“What made Saussure’s critique stand out amidst many similar events in contemporary philosophy and science is his keen sensibility for the principle of creative freedom in language, which renders language volatile and fragmented, to a point that renders moot all attempts at its categorization.” — Boris Gasparov
Boris Gasparov is professor of Russian, cochair and founder of the University Seminar on Romanticism, and a member of the Seminars on Linguistics and Slavic History and Culture at Columbia University, and the author of Beyond Pure Reason: Ferdinand de Saussure’s Philosophy of Language and Its Early Romantic Antecedents. In today’s post, he discusses the fascinating history of the ideas of Ferdinand de Saussure.
The Swiss linguist Ferdinand de Saussure (1857-1913) belongs to those towering figures from the turn of the twentieth century—such as Freud, Einstein, or Weber—whose contribution not only radically transformed their respective disciplines but played the decisive role in shaping the entire culture and consciousness of modernism. Almost a hundred years since the posthumous publication of Saussure’s Course in general linguistics (1916), its presence—first as the major source of inspiration, later as a prime target of critique—remains ubiquitous in all domains of cultural studies, including linguistics and philosopy of language, literary criticism, semiotics and cultural anthropology.
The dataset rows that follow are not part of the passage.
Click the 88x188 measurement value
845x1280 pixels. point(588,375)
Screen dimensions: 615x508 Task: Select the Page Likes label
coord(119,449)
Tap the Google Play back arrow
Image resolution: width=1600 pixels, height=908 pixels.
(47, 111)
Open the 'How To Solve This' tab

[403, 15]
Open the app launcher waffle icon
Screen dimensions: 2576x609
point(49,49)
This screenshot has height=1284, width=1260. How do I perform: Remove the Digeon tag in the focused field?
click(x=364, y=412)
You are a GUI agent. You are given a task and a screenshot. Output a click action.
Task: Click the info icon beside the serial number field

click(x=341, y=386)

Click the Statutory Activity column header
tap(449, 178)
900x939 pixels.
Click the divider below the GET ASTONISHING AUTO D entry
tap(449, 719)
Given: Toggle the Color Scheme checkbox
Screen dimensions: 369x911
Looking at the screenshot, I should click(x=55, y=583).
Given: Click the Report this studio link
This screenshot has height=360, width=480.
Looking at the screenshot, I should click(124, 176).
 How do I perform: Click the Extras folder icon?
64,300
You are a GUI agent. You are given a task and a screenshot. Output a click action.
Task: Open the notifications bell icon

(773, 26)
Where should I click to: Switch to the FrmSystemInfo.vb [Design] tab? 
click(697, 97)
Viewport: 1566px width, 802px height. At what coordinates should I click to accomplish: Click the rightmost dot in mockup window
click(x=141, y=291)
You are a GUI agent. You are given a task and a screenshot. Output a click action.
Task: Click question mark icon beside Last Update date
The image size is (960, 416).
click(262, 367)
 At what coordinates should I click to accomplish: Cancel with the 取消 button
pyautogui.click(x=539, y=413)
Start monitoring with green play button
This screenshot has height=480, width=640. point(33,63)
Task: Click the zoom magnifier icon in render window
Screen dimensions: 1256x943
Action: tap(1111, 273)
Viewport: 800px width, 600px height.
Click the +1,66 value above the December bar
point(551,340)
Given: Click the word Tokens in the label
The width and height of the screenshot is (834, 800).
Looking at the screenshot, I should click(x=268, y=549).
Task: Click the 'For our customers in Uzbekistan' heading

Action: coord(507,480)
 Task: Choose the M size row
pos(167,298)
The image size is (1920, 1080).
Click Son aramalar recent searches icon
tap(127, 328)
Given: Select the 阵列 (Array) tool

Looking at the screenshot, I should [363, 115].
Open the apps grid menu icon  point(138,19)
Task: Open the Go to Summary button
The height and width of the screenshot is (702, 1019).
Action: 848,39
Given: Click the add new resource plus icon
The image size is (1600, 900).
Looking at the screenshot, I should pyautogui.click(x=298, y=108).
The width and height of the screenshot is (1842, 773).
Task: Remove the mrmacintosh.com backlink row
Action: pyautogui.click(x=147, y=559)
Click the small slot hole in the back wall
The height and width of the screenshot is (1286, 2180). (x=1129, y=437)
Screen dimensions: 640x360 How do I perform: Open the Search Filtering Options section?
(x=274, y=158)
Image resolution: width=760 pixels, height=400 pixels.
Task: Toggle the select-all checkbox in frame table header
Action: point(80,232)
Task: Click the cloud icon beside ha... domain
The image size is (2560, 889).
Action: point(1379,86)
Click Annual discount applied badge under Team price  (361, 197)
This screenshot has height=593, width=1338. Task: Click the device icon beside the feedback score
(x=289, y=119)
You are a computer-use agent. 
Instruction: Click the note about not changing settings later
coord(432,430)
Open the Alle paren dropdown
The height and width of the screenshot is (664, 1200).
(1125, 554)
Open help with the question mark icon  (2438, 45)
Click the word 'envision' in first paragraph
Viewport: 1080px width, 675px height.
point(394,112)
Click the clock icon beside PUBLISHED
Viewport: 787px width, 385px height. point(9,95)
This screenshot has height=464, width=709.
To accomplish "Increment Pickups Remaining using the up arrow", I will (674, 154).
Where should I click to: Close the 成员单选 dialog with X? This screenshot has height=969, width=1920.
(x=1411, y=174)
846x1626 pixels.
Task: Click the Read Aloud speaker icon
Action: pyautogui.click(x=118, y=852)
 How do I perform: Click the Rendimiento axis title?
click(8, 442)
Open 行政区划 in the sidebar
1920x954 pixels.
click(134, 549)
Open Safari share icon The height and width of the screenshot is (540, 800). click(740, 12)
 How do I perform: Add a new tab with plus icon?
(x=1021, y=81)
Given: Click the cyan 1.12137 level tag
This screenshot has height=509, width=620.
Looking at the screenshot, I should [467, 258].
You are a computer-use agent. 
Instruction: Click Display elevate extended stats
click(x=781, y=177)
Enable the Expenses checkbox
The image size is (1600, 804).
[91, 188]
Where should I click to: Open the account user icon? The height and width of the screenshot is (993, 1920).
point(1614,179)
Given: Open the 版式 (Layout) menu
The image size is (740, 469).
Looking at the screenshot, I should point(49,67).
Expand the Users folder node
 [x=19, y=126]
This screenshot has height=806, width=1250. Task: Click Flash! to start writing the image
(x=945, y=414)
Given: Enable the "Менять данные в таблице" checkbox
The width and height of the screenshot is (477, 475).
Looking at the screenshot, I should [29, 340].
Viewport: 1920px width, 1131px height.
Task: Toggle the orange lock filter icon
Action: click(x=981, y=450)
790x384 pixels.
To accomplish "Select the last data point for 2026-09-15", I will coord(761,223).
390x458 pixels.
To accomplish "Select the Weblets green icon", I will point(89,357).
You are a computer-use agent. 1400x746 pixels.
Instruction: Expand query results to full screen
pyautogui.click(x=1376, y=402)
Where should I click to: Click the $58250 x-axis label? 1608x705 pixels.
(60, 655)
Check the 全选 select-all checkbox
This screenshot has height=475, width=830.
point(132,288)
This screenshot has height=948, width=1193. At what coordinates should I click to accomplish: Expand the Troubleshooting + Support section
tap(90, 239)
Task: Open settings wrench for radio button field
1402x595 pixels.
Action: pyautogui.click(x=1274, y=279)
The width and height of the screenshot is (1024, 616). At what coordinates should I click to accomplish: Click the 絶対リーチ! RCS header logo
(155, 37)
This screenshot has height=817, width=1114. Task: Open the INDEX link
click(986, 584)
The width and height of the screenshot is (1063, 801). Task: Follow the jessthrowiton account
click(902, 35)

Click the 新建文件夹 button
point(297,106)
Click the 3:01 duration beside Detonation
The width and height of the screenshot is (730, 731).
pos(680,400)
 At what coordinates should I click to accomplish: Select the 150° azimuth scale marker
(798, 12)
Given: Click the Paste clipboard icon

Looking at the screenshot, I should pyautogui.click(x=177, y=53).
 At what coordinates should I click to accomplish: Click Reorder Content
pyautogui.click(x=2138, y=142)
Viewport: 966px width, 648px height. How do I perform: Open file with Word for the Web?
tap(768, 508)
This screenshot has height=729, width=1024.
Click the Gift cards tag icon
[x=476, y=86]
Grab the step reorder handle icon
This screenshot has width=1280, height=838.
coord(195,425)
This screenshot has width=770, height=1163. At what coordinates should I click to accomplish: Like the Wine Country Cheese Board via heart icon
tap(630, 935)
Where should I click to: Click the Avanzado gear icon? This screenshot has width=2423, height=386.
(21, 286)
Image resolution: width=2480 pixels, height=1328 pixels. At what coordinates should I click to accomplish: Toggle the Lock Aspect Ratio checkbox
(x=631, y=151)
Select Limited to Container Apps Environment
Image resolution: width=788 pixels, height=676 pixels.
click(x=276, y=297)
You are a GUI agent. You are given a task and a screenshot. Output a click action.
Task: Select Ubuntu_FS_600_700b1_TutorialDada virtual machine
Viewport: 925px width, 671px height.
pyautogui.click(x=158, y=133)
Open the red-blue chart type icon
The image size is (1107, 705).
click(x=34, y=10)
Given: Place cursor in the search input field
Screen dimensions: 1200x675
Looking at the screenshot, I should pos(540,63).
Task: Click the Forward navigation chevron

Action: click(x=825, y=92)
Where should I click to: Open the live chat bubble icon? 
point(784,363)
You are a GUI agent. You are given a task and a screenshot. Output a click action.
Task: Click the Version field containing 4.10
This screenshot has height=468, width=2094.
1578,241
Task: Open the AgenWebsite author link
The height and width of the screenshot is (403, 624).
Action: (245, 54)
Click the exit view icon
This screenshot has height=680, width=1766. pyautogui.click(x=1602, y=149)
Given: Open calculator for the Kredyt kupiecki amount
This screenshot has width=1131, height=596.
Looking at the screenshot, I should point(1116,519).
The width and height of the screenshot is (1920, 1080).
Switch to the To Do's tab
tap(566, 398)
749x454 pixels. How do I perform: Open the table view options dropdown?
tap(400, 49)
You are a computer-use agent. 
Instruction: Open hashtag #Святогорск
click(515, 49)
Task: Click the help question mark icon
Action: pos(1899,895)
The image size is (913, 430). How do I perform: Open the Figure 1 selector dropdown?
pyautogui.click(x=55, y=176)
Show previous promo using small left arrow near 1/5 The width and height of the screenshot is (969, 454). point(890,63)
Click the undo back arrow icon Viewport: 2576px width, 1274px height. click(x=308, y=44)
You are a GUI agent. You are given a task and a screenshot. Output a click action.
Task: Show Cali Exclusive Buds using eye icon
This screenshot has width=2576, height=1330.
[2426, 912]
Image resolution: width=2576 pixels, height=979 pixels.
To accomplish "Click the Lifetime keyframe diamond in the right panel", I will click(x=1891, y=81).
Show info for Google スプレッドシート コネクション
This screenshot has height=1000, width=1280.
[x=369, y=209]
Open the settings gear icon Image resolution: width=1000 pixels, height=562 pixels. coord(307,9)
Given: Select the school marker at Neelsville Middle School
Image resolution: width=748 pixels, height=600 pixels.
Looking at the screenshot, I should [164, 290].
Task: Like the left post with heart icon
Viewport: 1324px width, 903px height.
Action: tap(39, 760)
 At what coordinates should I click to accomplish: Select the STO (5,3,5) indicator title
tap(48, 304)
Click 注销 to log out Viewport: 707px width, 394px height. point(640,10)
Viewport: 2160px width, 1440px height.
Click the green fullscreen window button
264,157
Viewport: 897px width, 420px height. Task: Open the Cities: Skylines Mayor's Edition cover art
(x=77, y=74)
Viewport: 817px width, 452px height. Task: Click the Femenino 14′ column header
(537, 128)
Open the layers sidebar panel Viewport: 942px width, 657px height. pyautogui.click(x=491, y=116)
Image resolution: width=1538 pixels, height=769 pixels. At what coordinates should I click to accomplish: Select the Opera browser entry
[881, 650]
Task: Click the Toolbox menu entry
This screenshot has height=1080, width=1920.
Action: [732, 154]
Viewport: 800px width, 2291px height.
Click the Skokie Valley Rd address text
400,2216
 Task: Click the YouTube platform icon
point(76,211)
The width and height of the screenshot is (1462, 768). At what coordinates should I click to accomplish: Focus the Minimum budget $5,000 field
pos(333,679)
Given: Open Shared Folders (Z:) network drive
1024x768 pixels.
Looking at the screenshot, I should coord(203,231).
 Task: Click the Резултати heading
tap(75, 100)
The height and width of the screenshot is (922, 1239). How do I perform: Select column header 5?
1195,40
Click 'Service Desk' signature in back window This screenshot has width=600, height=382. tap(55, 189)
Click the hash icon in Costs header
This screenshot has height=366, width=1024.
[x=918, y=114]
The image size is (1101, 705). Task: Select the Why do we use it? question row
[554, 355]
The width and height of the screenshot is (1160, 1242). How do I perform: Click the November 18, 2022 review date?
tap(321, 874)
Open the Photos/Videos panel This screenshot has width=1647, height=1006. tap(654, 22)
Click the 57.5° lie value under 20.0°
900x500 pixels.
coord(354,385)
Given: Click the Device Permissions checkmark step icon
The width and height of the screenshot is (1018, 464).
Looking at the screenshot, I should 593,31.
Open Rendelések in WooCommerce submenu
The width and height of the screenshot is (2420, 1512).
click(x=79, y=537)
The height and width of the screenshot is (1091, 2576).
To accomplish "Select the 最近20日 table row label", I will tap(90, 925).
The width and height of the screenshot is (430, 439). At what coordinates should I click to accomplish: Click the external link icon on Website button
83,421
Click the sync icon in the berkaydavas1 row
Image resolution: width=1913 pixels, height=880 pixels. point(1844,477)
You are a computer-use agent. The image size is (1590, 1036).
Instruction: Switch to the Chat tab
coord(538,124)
At the center of the book stood Saussure’s definition of language as an ideational construct (Saussure called it la langue), not identical to operational skills needed for “speech” (la parole). Popular consciousness perceives linguistic signs (words) as the means of expressing various phenomena of the world, whose content is derived directly from those phenomena. In contradistinction to this, Saussure envisioned la langue as a pure structure whose elements are defined negatively, solely by their mutual relations. A sign as such is devoid of any positive substantial content; it occupies as much of the semantic space as is left to it by the presence of other signs. One can try to explain to a speaker of English the meaning of German words kennen and wissen (both translating into English as know) by pointing to particular kinds of ‘knowledge’ associated with either of them; but all such positive explanations would remain tentative at best. In the last count, what determines the usage of either sign is the awareness of the border that divides it from the other—in other words, the awareness of what makes kennen ‘not wissen’, and wissen ‘not kennen’.